Sunday, February 03, 2008


Greenspan says FED is Completely Irrelevant

Former Chair Greenspan doubts 'major' Fed role as risk reprices

Former U.S. Federal Reserve Chairman Alan Greenspan is seen in this Oct. 1, 2007 file photo. Greenspan said the likelihood of an American recession remained 50 percent, reiterating in comments released Wednesday that there were “ few signs ..

Friday, February 1, 2008
By Alex Nicholson and Steve Matthews, Bloomberg

MOSCOW/ATLANTA -- Former Federal Reserve Chairman Alan Greenspan said he doubted there is a major role for central banks in responding to the shift in the "pricing of risk" after last year's credit collapse.

"Yield spreads have opened up and I think they will probably continue to open up as the adjustment back to a more sensible pricing of risk emerges," Greenspan said at an investment forum in Moscow, where he spoke via a satellite. "I doubt very much that there is a major role for central banks here."

Spreads, or the premiums investors demand for securities such as corporate bonds and asset-backed debt, have widened in the aftermath of the U.S. housing slump and surging foreclosures. Policy makers at the Fed, European Central Bank and other central banks have aimed at keeping financial markets stable, while not shielding investors from taking losses.

Greenspan didn't address the outlook for the U.S. economy or interest rates in his remarks. He said in an interview with Germany's Die Zeit, a transcript of which was released Wednesday, that the odds of a U.S. recession are "50 percent or better." A fiscal-stimulus package "probably" couldn't prevent a recession, he added.
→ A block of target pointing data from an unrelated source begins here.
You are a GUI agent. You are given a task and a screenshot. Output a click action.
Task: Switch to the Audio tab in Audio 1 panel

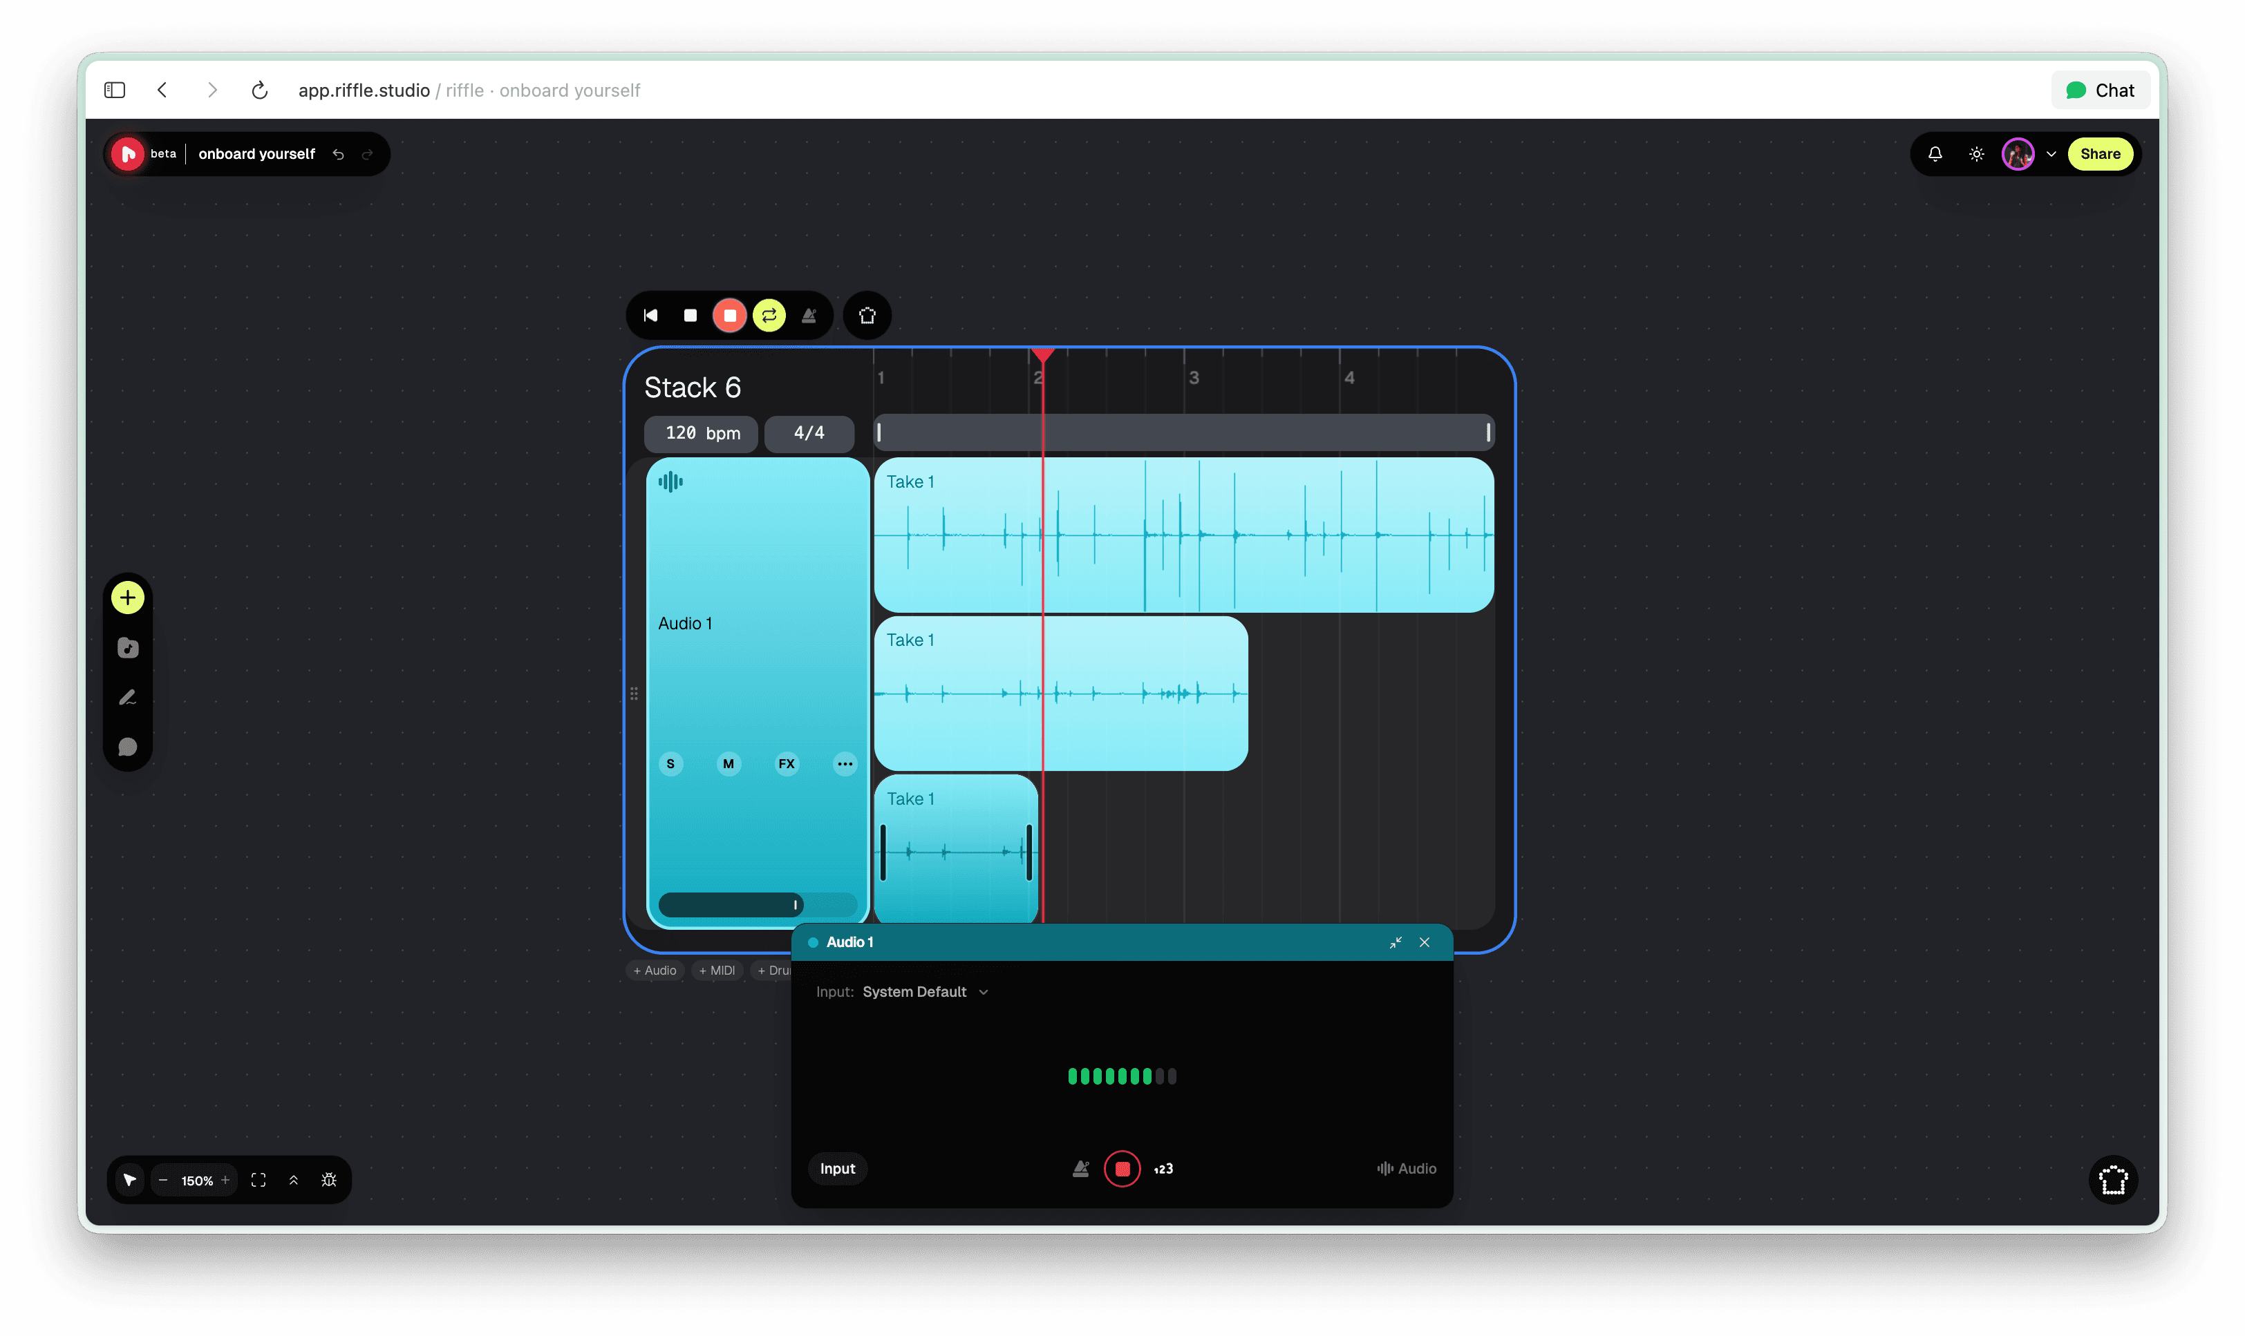1407,1169
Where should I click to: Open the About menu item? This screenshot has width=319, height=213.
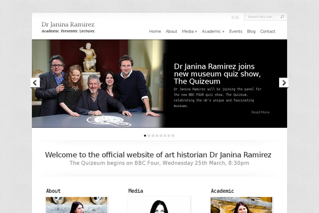(x=171, y=31)
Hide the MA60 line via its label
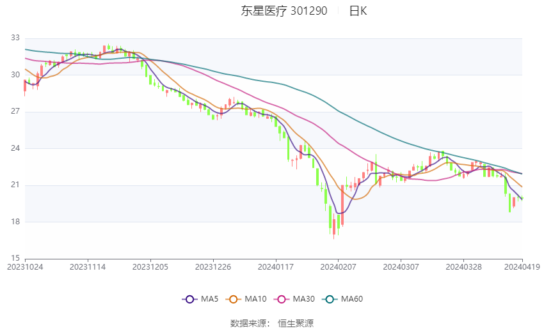Image resolution: width=544 pixels, height=331 pixels. click(x=352, y=299)

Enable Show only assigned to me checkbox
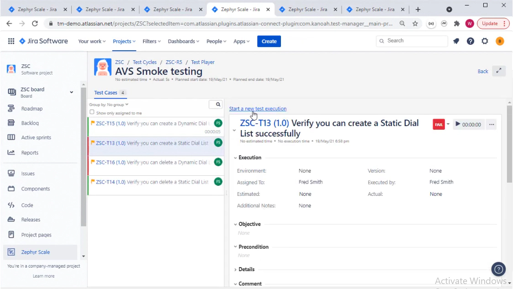pos(92,112)
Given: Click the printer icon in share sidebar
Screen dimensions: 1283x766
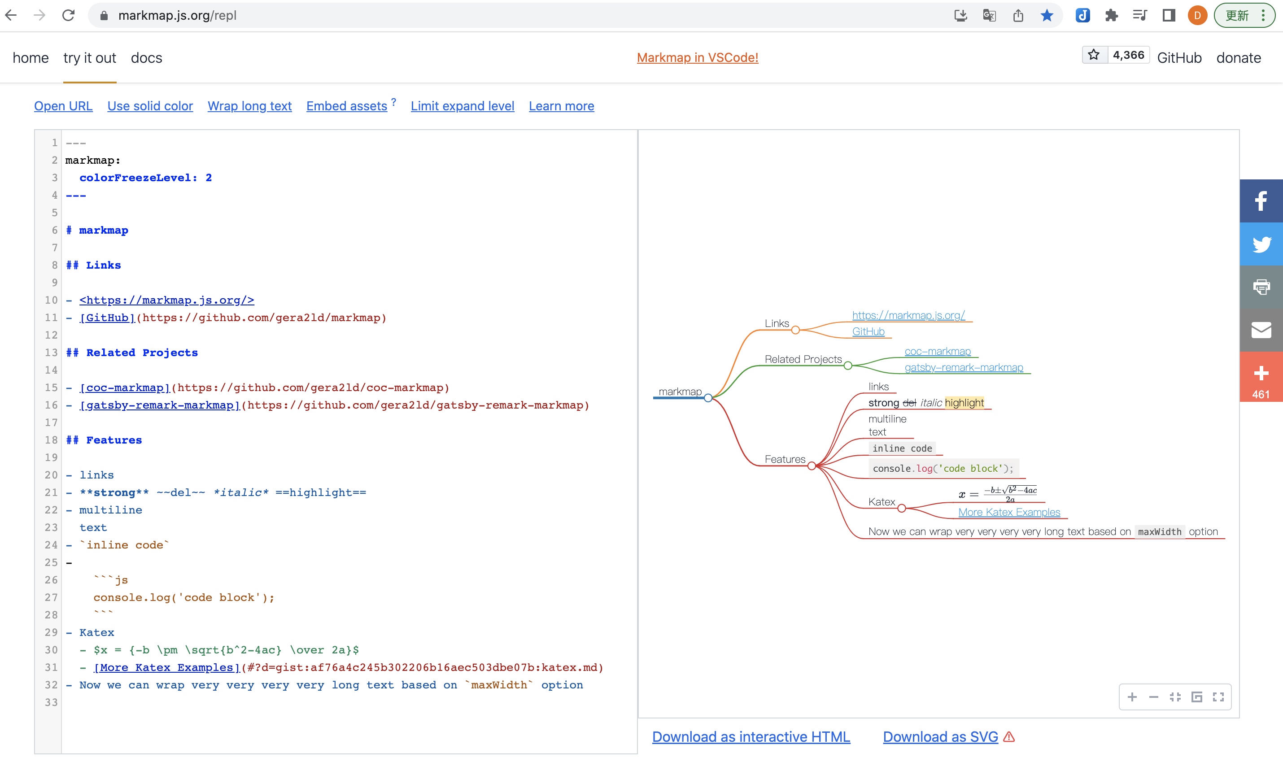Looking at the screenshot, I should point(1261,287).
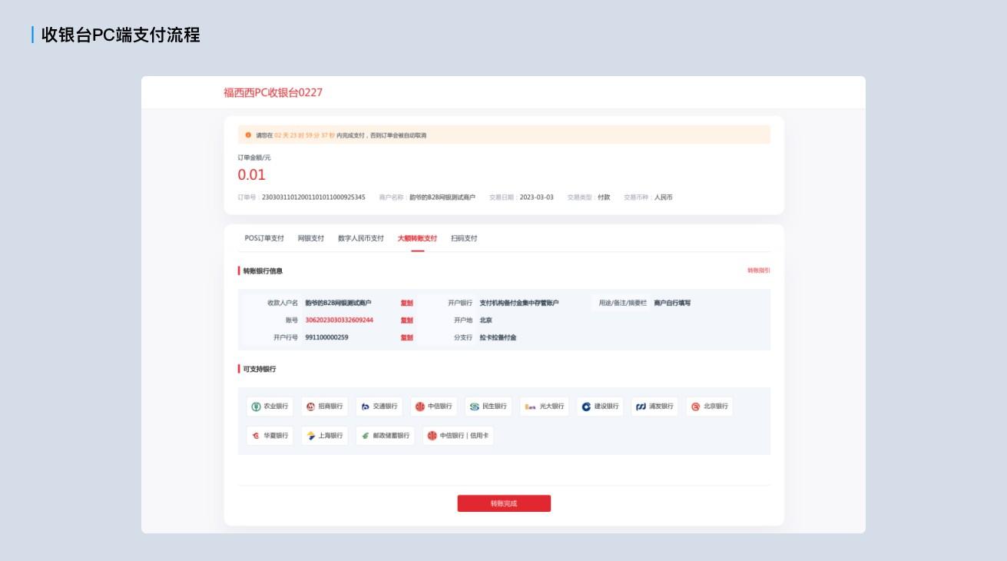The height and width of the screenshot is (561, 1007).
Task: Pick the 浦发银行 logo icon
Action: pyautogui.click(x=641, y=407)
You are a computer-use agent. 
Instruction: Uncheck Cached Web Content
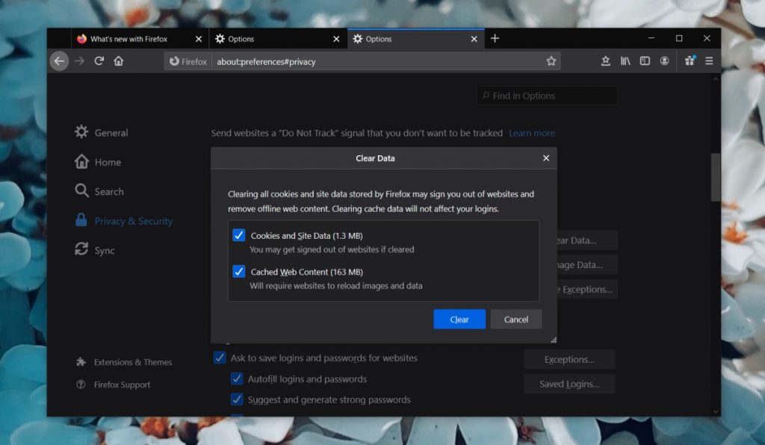pyautogui.click(x=239, y=271)
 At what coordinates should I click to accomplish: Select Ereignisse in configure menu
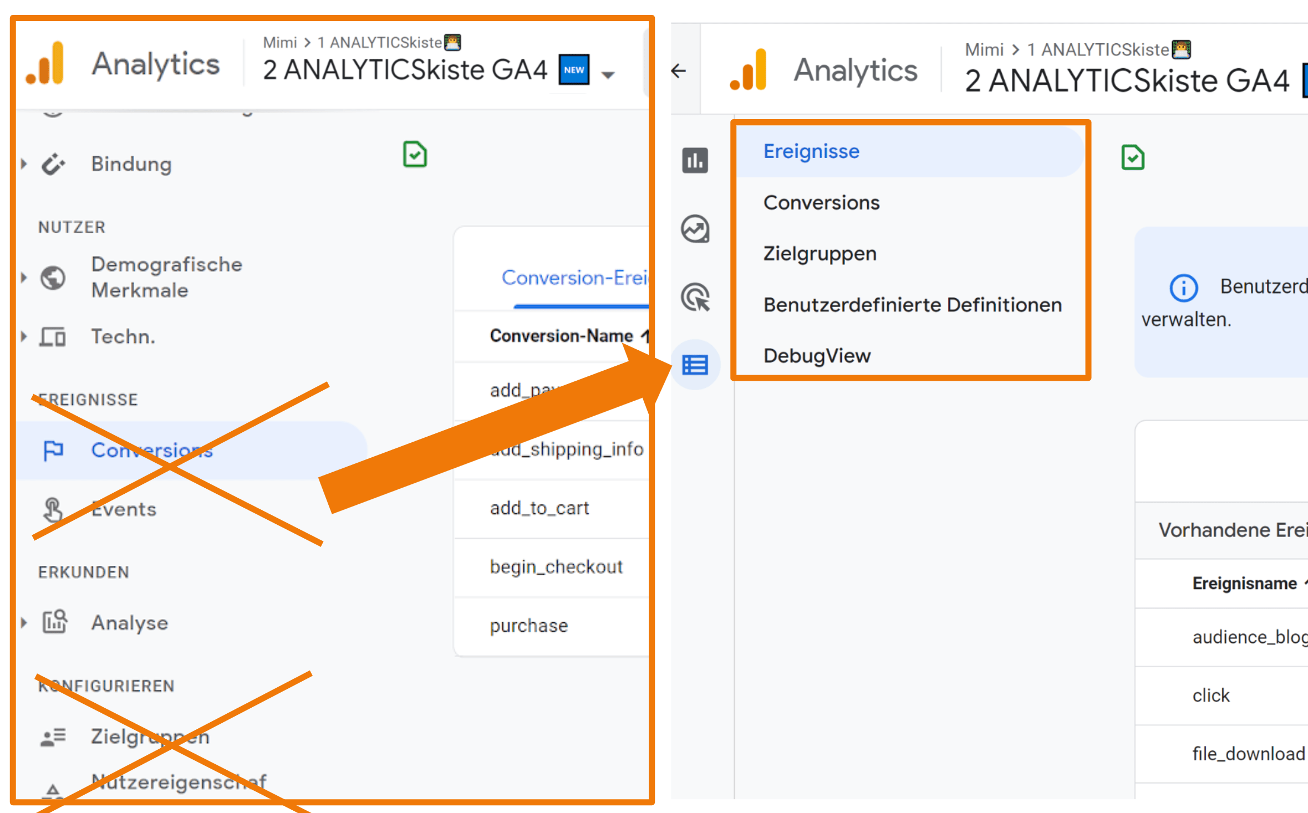point(811,151)
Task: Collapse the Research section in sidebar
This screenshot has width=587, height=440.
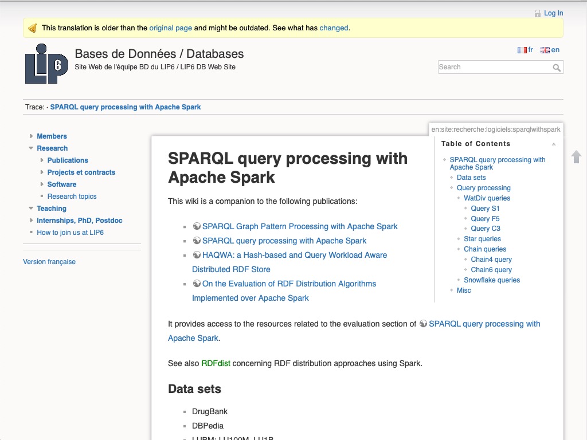Action: 31,148
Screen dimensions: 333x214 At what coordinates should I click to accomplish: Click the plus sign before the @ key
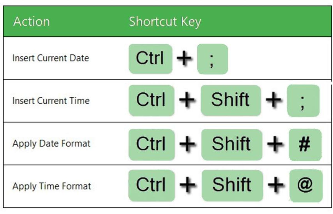[x=276, y=186]
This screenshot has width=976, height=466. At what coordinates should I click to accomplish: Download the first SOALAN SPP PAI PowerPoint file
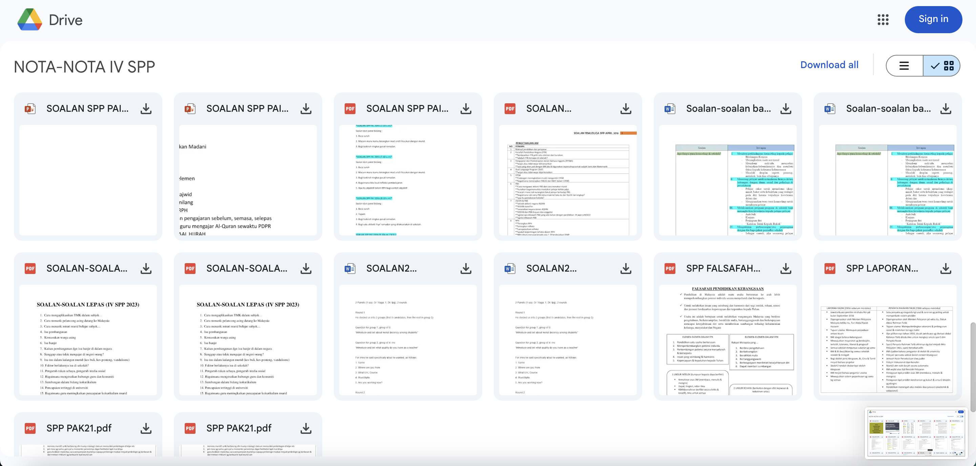point(146,109)
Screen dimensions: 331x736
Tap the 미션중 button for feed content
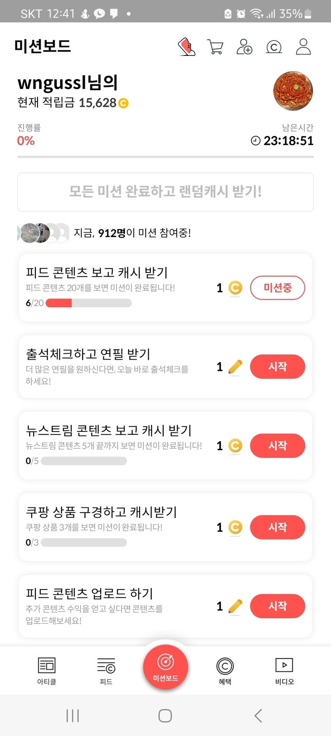(x=278, y=287)

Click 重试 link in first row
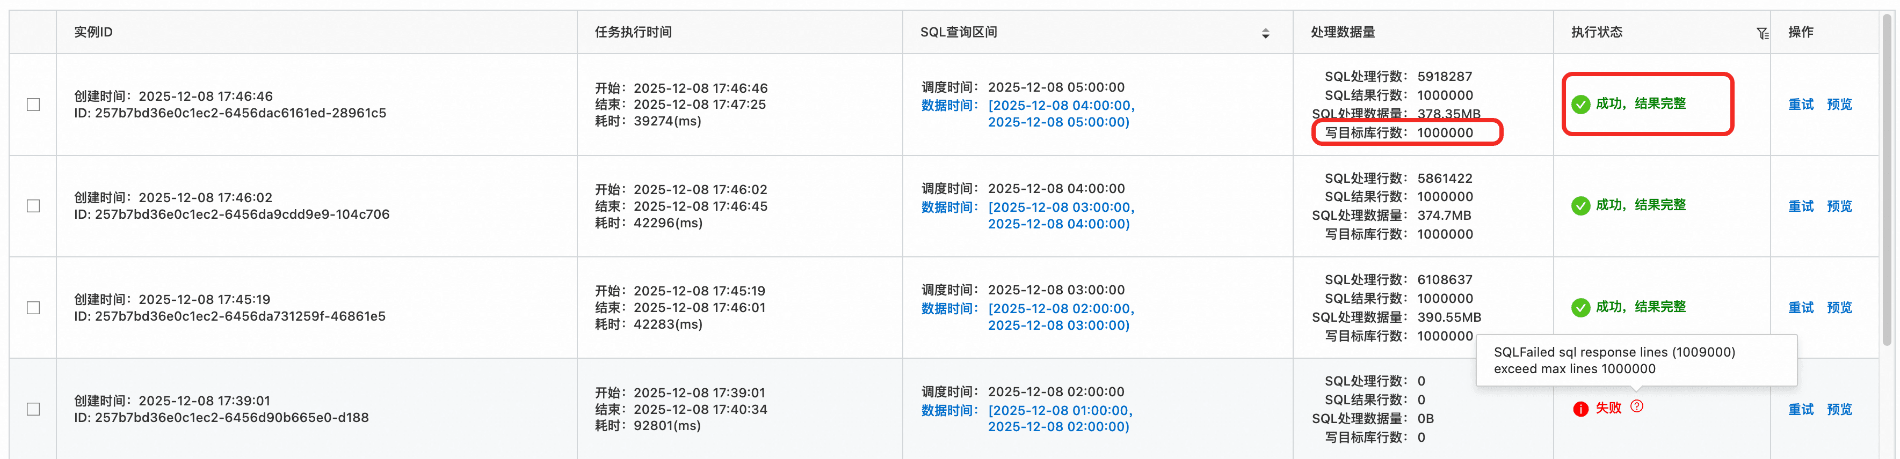coord(1800,105)
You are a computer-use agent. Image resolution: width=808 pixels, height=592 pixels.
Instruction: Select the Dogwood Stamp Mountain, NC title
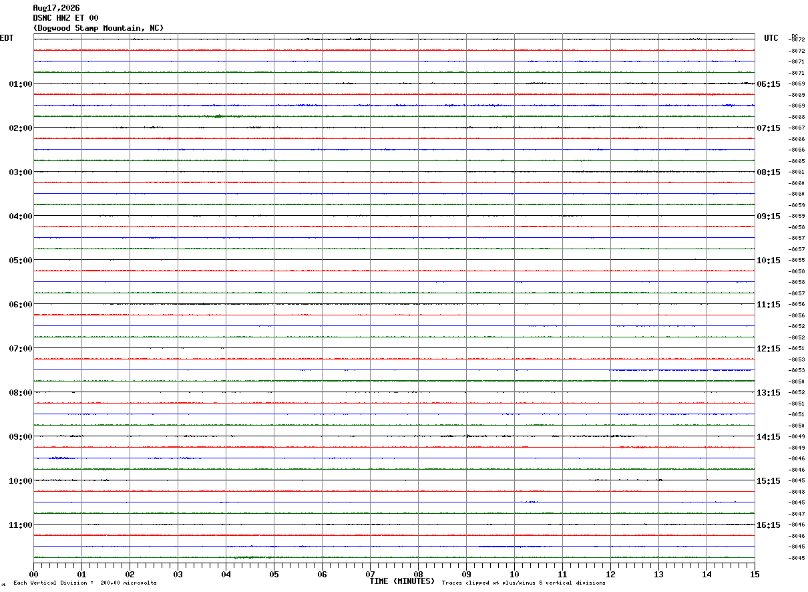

"Global forces can now override most anything that monetary and fiscal policy can do," he said in the interview, adding it was "absolutely" more difficult for the Fed to react to financial-market turmoil than was the case 20 years ago. "The resources of central banks relative to the size of global forces have markedly diminished."

Instruments such as subprime mortgage-backed securities generally have been a "very significant plus in this global world and will continue to be so," Greenspan said. "A number of these have failed. They have failed because they were nontransparent."

Greenspan, 81, left the Fed in January 2006 after almost two decades at the helm. He then returned to his role as a private-sector economic forecaster, speaking at conferences and consulting for clients such as Deutsche Bank AG.